Mr Leggeri said the agency is currently discussing with member states why there are thousands of officers missing – but didn’t disclose which countries were guilty of not providing enough personnel.
The border agency was set up in 2005 but has taken on an increasing number of tasks since its formation – including missions outside the bloc.
The agency is set for a 34 percent budget increase next year, according to a draft budget proposal published by the European Commission last week.
This means Frontex, which is headquartered in Warsaw, Poland, may be receive £375.36m (€420.6m) in 2020, a sum which will help the agency set up a standing corps of 10,000 border guards by 2027.
Frontex recently launched its first mission outside the EU.
Mr Leggeri announced in May Frontex guards will be patrolling “shoulder to shoulder” with Albanian police to halt illegal immigrants heading to western Europe across the Balkans.
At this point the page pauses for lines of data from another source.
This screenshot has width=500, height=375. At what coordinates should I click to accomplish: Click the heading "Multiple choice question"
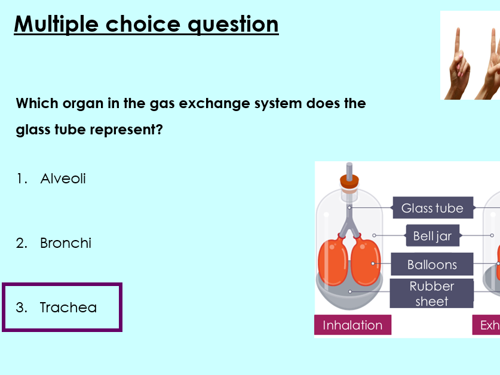pyautogui.click(x=146, y=24)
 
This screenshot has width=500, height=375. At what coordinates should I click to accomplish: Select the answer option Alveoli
pyautogui.click(x=63, y=179)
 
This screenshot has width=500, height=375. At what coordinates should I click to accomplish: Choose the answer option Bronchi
pyautogui.click(x=65, y=243)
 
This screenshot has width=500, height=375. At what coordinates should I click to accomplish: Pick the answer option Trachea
pyautogui.click(x=68, y=308)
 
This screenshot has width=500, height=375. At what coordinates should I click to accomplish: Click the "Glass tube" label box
pyautogui.click(x=432, y=208)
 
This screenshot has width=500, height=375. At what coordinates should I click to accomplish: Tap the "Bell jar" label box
pyautogui.click(x=432, y=236)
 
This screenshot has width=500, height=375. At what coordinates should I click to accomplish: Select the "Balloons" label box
pyautogui.click(x=431, y=265)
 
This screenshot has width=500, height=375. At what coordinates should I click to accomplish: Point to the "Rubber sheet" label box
pyautogui.click(x=431, y=293)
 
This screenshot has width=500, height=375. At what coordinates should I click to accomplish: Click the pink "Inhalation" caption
pyautogui.click(x=352, y=325)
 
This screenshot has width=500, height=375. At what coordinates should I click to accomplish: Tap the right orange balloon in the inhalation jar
pyautogui.click(x=364, y=262)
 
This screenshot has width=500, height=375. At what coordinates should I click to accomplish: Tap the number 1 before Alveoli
pyautogui.click(x=22, y=179)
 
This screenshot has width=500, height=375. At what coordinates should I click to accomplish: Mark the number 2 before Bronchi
pyautogui.click(x=22, y=243)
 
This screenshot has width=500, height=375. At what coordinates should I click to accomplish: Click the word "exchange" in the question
pyautogui.click(x=221, y=103)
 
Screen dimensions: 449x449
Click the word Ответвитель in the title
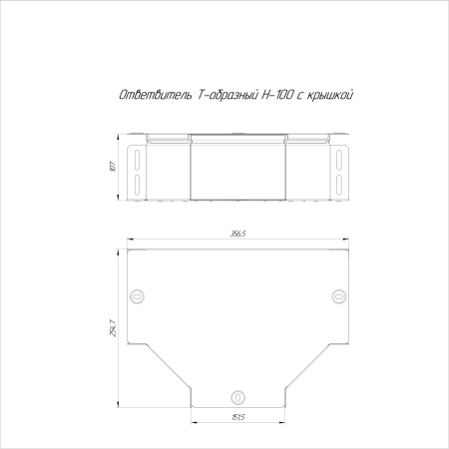[156, 95]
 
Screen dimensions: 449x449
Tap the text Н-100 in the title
[277, 95]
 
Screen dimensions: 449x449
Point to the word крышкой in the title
[329, 96]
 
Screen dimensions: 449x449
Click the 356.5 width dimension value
[237, 233]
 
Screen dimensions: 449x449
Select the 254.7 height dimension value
[113, 328]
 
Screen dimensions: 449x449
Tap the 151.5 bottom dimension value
[237, 417]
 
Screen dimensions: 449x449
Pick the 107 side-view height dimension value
[113, 167]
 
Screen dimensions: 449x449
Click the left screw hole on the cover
[137, 296]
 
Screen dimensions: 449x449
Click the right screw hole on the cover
[339, 296]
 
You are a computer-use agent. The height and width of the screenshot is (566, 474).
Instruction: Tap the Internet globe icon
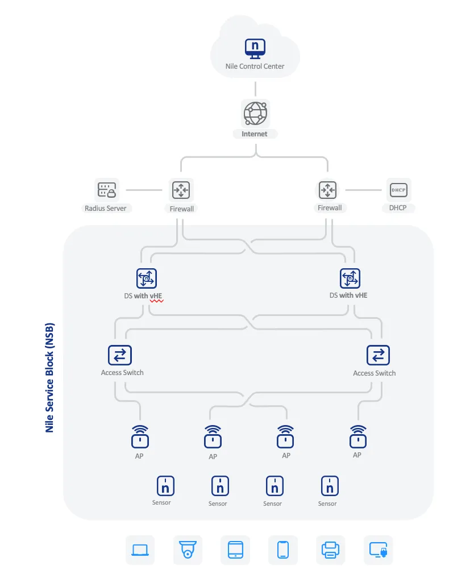pos(255,113)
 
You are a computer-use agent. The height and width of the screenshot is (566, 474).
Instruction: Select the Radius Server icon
pos(107,190)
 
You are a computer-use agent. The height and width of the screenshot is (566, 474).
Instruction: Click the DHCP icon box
pos(398,190)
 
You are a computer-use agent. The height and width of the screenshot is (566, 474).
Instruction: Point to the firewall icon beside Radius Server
pos(181,190)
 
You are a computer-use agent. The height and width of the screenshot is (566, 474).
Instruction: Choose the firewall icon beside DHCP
pos(327,190)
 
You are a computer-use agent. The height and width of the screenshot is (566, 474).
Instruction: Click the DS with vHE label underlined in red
pos(143,296)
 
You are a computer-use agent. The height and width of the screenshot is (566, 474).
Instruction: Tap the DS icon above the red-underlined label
pos(147,278)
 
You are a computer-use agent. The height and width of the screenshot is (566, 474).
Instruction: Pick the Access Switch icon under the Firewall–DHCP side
pos(378,355)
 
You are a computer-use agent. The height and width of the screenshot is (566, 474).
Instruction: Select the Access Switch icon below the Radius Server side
pos(120,355)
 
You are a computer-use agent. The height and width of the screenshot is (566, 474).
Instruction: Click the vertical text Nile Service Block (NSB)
pos(49,377)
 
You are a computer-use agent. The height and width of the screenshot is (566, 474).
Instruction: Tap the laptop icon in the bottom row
pos(140,550)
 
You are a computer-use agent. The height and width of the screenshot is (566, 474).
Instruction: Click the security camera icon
pos(188,550)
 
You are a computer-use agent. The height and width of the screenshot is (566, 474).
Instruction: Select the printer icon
pos(330,550)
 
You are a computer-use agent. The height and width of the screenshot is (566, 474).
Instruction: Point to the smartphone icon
pos(283,550)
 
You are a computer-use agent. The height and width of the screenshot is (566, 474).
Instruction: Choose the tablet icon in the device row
pos(235,550)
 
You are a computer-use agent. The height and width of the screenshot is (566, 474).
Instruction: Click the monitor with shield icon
pos(379,550)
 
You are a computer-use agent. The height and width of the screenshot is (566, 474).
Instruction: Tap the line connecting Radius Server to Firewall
pos(144,190)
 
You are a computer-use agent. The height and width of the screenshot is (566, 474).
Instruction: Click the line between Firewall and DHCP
pos(363,190)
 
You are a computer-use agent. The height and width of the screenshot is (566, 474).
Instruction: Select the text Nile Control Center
pos(255,66)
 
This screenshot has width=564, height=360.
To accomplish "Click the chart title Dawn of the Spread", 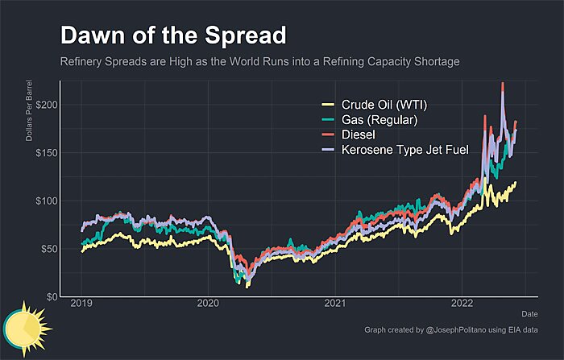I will pyautogui.click(x=173, y=36).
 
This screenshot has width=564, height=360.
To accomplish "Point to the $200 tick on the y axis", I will pyautogui.click(x=46, y=106).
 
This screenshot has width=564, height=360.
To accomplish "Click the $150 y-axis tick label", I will pyautogui.click(x=46, y=153).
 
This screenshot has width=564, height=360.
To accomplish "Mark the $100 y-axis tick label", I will pyautogui.click(x=46, y=201).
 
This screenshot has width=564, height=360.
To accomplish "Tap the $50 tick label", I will pyautogui.click(x=48, y=249).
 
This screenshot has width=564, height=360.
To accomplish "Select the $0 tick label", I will pyautogui.click(x=51, y=297).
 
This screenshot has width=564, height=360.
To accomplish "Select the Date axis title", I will pyautogui.click(x=529, y=313).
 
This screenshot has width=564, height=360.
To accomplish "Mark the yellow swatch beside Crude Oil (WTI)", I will pyautogui.click(x=328, y=106).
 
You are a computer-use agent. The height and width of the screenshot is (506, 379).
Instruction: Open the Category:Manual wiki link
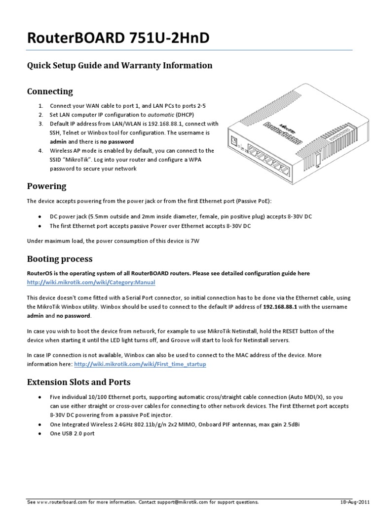coord(91,283)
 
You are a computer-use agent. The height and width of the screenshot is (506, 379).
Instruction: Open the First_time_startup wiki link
coord(140,364)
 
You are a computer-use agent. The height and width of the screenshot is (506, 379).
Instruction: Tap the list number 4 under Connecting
coord(40,151)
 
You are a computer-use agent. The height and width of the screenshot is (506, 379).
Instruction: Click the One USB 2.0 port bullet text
coord(72,433)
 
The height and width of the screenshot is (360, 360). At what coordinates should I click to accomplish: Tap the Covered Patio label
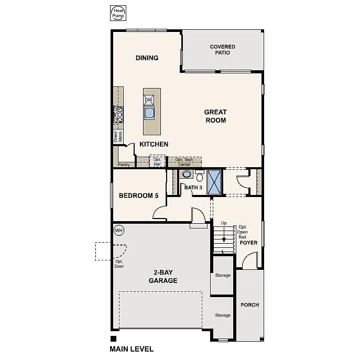click(x=223, y=50)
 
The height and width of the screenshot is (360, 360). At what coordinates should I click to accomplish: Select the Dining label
click(x=147, y=58)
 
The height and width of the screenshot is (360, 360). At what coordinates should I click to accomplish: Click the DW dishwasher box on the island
click(x=149, y=100)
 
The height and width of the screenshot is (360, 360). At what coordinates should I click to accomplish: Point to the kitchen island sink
click(x=149, y=113)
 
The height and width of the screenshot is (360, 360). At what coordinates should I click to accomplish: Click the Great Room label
click(x=215, y=116)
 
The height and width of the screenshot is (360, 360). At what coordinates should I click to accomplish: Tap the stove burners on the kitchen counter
click(x=118, y=115)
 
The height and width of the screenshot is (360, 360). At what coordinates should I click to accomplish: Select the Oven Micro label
click(x=117, y=137)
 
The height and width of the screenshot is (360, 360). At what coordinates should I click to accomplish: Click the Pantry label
click(x=124, y=165)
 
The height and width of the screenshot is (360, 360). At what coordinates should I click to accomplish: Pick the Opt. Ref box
click(x=157, y=161)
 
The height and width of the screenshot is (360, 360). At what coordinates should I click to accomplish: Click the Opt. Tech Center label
click(x=184, y=162)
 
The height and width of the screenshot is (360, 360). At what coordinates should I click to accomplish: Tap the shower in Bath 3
click(x=214, y=181)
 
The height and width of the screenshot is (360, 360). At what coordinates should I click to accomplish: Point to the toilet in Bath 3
click(x=199, y=176)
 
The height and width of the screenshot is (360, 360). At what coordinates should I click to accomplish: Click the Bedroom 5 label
click(x=138, y=196)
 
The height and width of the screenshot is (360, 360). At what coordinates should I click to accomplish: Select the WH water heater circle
click(x=118, y=230)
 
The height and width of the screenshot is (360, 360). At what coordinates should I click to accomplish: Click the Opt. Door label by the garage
click(x=119, y=264)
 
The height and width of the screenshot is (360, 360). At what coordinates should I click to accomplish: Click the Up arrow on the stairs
click(x=223, y=231)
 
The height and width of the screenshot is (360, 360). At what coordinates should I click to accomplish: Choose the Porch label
click(x=249, y=305)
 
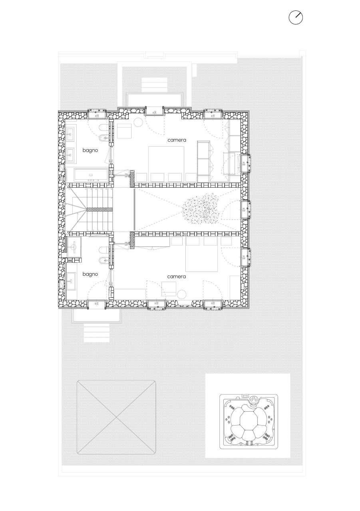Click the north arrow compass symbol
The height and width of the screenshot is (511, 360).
coord(296,18)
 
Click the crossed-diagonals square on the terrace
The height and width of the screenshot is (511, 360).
coord(116,417)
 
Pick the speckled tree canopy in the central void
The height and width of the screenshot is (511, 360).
coord(201,208)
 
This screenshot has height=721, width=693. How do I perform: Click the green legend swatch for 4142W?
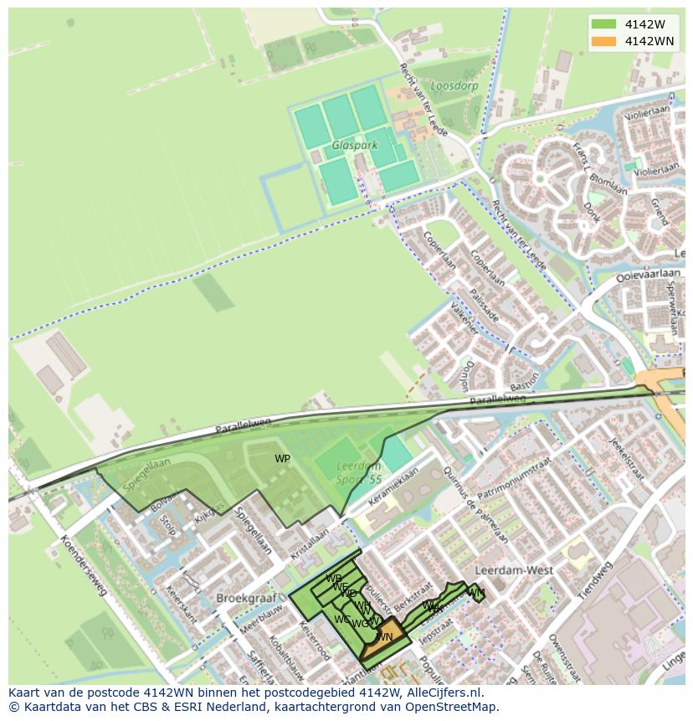click(x=603, y=23)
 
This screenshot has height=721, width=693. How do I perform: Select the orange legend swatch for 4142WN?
click(x=603, y=41)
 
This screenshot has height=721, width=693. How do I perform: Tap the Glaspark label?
click(x=354, y=146)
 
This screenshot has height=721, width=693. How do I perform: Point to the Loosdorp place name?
click(x=454, y=85)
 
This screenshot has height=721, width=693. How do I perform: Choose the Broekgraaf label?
click(x=241, y=599)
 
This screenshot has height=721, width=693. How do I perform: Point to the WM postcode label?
click(x=475, y=594)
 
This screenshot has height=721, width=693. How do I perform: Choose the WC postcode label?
click(x=342, y=620)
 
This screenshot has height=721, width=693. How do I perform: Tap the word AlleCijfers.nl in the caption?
click(x=439, y=693)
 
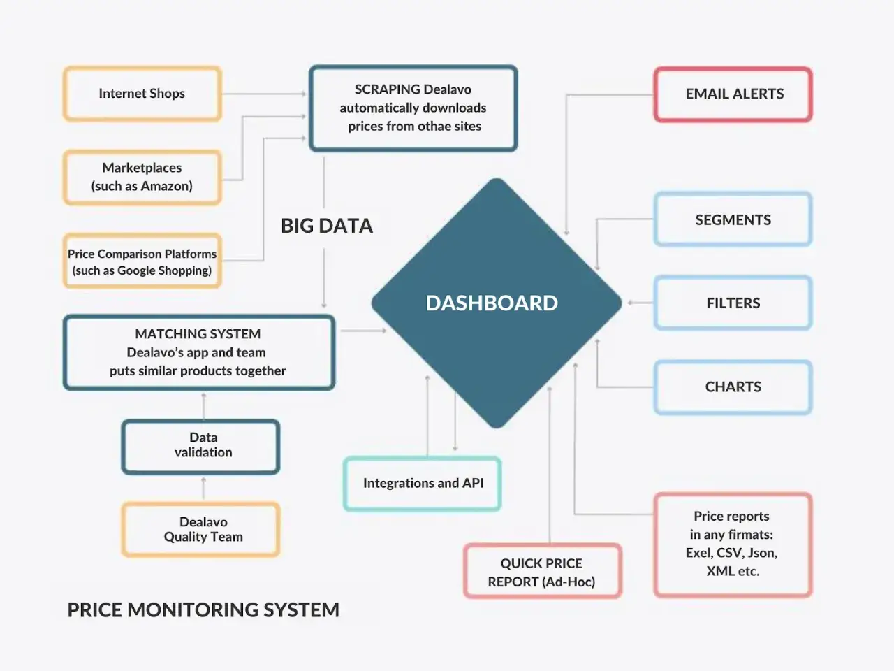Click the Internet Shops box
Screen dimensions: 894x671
(142, 94)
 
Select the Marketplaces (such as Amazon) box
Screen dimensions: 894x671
(142, 178)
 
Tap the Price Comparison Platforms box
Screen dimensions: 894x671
(142, 261)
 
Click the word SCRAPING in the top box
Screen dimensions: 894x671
(387, 89)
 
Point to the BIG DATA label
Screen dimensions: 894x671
(327, 226)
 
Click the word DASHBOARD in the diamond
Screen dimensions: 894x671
(492, 303)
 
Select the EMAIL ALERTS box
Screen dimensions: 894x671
(733, 94)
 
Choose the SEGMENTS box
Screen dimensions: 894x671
(733, 219)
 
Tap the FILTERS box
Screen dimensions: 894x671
(733, 303)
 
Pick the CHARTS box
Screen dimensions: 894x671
(733, 387)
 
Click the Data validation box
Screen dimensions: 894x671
(200, 447)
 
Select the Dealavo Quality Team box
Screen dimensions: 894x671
(200, 530)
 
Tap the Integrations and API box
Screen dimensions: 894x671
(423, 484)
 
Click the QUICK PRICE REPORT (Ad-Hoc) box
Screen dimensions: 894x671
(543, 571)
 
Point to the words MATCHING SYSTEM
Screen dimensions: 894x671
(198, 334)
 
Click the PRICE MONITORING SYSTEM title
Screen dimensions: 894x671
(203, 610)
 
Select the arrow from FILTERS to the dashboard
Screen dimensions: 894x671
(640, 303)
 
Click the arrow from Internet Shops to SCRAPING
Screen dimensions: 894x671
(264, 94)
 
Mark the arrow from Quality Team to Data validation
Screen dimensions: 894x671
(204, 488)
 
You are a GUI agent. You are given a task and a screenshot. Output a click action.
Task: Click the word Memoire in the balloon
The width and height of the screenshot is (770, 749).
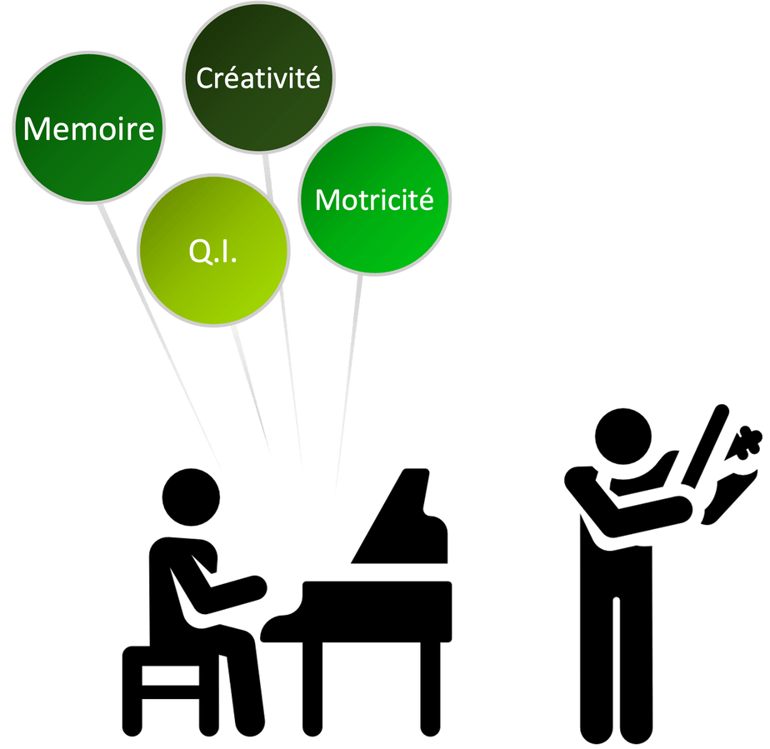(89, 129)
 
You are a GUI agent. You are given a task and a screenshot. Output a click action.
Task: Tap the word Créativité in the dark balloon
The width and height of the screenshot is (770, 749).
(258, 78)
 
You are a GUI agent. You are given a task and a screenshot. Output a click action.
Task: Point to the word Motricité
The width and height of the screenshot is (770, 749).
(374, 200)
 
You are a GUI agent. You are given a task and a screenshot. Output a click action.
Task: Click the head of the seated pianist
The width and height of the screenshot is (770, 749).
(191, 498)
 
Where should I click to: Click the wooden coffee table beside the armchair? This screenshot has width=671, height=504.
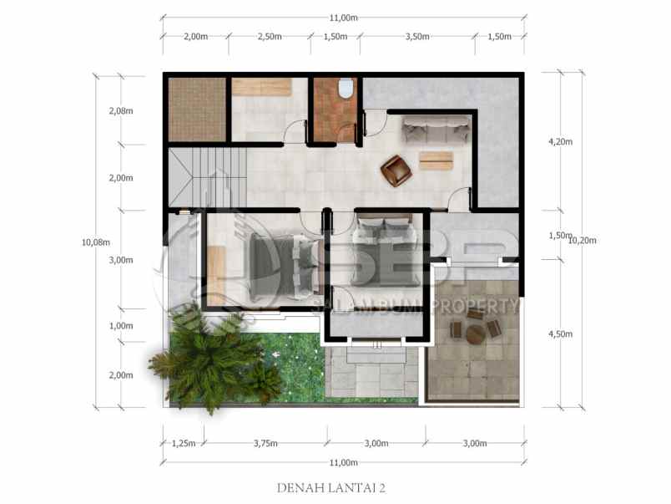pos(436,160)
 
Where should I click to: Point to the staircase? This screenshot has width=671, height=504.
pos(209,176)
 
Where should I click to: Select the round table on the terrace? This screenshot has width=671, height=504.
pos(476,333)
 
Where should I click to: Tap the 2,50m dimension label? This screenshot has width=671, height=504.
pos(269,37)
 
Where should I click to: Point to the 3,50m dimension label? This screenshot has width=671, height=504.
pos(416,37)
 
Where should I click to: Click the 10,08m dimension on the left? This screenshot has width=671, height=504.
pos(95,242)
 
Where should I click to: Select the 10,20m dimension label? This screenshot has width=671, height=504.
pos(582,241)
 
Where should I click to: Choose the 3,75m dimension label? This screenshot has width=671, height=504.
pos(265,443)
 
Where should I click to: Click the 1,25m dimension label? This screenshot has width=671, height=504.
pos(182,443)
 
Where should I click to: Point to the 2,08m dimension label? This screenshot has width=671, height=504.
pos(121,111)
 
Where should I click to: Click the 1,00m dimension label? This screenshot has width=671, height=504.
pos(121,325)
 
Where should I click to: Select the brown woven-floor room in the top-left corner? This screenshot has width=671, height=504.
pos(197,109)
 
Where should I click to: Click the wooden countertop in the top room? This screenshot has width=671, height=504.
pos(261,86)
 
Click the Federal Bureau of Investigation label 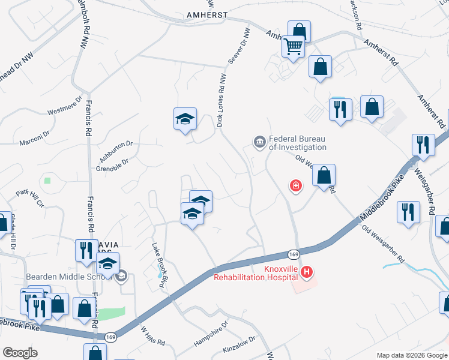(298, 142)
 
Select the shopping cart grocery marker (293, 46)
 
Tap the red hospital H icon (307, 273)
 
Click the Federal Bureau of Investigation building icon (259, 142)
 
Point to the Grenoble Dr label (113, 163)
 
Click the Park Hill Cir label (30, 197)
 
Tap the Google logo (20, 352)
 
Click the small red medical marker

The Frontex chief had already warned migrants are seeking new pathways to reach Europe following the 2015 migrant crisis, which saw millions of people entering the EU from its eastern borders.
Last year, Spain was Mr Leggeri’s “biggest worry”, with thousands of migrants crossing northern Africa to reach Spain via Morocco.
This year, most migrants seem to be getting to Turkey via the land and sea border to later cross eastern Europe from there.
According to the United Nation’s refugee organisation (UNHCR), Syrians escaping the devastation in their country make up around 10 percent of those arriving.
And as many as 15 percent of the refugees come from Afghanistan.
The number of recorded illegal crossings at the EU’s external border has declined significantly since the height of the refugee crisis, but the situation remains critical.
In the first four months of the year, Frontex counted 24,000 illegal entries.
That was 27 percent less than in the same period of the previous year.
In the future, Frontex will also be responsible for the introduction of a European Esta system, which will track the entry and exit of non-EU citizens.
And it will also assist member states in the deportation of rejected asylum seekers.